Missing from every one of these accounts seems to be any acknowledgment of what is truly best for the children involved. Present in all of these tragedies are parents who have done what is best for them, or what they thought was best, even when they might possibly have believed they fought for their children’s welfare. Shared by each case, beyond the often murderously self-involved behavior of the parents, should be the realization that something is very, very wrong with our family court system.
Family court should act in accordance with the welfare of affected children. Functionaries of family court should conduct themselves as if they’ve heard of, and are trying at the very least to pay lip service to, the concept of in loco parentis. Drawing defining lines within families, reuniting through reasonable mediation families torn by strife and guiding families through the often turbulent waters of separations, divorces and custody cases ought to be a process dominated by compassion.

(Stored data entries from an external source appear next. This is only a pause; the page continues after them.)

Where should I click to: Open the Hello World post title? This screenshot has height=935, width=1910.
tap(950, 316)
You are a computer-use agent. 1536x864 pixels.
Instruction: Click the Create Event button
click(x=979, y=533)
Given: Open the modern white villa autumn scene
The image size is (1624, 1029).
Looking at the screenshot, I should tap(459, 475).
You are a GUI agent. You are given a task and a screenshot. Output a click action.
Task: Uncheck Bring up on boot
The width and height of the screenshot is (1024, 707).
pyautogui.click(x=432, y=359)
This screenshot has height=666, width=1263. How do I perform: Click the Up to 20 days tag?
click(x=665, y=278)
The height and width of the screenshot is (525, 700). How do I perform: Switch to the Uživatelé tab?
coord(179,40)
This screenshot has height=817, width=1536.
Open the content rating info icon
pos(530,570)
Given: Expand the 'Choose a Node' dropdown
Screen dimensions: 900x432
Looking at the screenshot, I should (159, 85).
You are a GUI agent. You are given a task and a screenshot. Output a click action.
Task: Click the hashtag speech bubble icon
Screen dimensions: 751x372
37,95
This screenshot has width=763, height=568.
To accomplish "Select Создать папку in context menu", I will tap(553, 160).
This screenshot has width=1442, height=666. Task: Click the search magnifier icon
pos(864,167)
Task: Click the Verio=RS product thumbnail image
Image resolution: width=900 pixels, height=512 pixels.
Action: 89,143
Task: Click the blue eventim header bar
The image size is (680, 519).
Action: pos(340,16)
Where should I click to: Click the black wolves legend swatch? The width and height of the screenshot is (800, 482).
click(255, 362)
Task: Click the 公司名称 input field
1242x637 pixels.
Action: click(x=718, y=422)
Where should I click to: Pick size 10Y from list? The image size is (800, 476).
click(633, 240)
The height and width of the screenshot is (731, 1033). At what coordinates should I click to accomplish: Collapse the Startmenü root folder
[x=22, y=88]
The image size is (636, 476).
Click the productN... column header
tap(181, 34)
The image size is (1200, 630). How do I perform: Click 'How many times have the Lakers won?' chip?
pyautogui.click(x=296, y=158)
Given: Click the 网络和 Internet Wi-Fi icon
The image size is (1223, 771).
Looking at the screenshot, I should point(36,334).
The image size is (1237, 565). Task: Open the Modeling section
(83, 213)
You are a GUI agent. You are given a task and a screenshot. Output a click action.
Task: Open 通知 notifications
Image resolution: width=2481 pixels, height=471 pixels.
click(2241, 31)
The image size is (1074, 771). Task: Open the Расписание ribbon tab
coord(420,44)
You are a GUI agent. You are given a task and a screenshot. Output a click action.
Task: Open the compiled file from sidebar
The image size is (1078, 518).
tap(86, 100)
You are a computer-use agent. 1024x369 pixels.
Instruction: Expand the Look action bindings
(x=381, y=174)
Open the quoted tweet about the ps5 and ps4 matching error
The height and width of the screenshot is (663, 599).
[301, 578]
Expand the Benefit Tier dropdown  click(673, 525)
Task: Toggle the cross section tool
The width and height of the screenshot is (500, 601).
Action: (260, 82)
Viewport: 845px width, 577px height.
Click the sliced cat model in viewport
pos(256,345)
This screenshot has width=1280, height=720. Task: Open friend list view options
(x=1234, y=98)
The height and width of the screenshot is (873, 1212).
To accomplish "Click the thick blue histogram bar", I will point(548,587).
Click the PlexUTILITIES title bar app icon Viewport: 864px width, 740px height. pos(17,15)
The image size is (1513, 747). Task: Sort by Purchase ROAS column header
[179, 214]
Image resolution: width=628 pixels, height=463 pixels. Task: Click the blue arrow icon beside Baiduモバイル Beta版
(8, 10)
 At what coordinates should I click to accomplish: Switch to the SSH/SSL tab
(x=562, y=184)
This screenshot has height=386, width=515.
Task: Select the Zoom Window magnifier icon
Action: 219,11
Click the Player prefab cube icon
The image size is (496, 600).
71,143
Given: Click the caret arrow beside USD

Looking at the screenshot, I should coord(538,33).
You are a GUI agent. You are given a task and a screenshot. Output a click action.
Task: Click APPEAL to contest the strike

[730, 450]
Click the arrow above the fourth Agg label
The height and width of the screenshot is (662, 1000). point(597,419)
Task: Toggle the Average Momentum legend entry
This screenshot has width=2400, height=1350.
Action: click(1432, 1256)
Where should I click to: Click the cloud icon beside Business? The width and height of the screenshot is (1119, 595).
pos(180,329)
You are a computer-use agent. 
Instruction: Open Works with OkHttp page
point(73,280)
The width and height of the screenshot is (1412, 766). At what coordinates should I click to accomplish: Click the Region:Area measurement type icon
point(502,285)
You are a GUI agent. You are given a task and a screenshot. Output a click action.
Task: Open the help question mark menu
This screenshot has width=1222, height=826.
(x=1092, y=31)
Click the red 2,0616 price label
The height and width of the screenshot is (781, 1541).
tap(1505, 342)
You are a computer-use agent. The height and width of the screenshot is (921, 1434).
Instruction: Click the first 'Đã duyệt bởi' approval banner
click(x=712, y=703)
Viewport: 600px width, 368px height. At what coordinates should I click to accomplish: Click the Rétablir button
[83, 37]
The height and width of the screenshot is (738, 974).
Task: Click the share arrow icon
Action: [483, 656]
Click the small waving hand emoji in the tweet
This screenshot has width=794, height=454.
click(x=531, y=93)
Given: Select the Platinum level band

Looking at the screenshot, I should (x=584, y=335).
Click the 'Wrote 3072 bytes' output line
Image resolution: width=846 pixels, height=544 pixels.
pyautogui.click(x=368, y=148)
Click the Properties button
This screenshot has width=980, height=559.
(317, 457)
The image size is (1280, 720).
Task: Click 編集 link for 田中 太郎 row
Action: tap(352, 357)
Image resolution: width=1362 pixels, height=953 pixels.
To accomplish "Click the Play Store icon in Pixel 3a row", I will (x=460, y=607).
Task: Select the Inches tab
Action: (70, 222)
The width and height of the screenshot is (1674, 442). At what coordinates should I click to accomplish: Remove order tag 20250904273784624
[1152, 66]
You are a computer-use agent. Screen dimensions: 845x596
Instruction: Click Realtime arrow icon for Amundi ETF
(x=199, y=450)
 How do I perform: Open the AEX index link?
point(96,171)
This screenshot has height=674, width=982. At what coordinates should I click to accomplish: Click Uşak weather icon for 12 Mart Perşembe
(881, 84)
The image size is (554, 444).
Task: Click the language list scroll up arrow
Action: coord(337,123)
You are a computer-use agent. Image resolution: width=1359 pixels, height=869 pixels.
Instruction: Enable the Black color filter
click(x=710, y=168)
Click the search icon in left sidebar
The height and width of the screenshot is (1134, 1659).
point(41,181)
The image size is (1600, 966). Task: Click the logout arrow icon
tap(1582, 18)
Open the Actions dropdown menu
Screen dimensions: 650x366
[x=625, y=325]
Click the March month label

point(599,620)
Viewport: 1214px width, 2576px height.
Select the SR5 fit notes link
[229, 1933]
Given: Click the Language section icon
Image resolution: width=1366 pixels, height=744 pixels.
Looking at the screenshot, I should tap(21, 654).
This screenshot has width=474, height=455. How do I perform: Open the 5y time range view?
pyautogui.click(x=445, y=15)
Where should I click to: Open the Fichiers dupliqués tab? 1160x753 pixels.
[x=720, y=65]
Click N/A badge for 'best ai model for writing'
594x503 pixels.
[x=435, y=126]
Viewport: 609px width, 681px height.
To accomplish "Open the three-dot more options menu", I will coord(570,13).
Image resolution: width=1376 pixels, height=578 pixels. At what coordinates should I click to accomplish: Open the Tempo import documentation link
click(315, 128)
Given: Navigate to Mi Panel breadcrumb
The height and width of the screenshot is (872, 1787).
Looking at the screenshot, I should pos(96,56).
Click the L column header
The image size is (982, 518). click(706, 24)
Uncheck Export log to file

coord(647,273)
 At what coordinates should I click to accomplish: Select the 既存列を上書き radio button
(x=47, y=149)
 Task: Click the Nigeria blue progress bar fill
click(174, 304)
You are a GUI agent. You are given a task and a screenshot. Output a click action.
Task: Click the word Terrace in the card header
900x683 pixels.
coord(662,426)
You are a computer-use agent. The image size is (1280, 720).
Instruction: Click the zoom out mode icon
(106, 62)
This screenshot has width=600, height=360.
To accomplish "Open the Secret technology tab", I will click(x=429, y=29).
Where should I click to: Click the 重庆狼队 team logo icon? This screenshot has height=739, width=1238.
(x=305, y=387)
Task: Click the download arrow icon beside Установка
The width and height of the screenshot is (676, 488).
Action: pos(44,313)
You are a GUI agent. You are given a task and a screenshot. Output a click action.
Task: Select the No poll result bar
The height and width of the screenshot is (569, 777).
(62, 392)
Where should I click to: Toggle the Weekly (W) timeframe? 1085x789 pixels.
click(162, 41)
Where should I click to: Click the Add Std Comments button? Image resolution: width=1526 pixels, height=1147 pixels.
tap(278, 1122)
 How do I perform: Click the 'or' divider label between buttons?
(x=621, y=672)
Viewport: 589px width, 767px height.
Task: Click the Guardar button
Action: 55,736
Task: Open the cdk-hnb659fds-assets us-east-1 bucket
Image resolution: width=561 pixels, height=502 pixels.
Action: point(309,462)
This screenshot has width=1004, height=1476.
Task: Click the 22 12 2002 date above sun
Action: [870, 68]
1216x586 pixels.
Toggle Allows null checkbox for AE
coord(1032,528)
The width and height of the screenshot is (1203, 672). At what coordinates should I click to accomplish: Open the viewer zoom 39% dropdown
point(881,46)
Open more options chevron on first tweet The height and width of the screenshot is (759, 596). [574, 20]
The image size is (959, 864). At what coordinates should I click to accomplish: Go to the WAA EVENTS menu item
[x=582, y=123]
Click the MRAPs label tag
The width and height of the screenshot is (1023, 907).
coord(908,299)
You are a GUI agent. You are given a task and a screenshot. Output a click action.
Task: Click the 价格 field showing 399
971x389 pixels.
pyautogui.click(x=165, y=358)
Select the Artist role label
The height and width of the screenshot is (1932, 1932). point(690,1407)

Where does compassion figure in a byzantine, impersonal and seemingly arbitrary system that places children with murderers, makes contract killing seem a viable alternative and drives distraught parents to self-immolate on courthouse steps? How can cases like these be evidence of a system that is anything but broken? Why aren’t we demanding legal reform and cultural reconciliation?
“Justice and power,” said Blaise Pascal, “must be brought together, so that whatever is just may be powerful, and whatever is powerful may be just.” Family courts today wield considerable power in society, as arguably they should and must. Until we combine that power with true justice, working earnestly in the best interests of the children and the adults involved, citizens will continue to seek – wrongly – private redress for their perceived grievances.
The longer we permit this, the more martyrs and villains we will produce.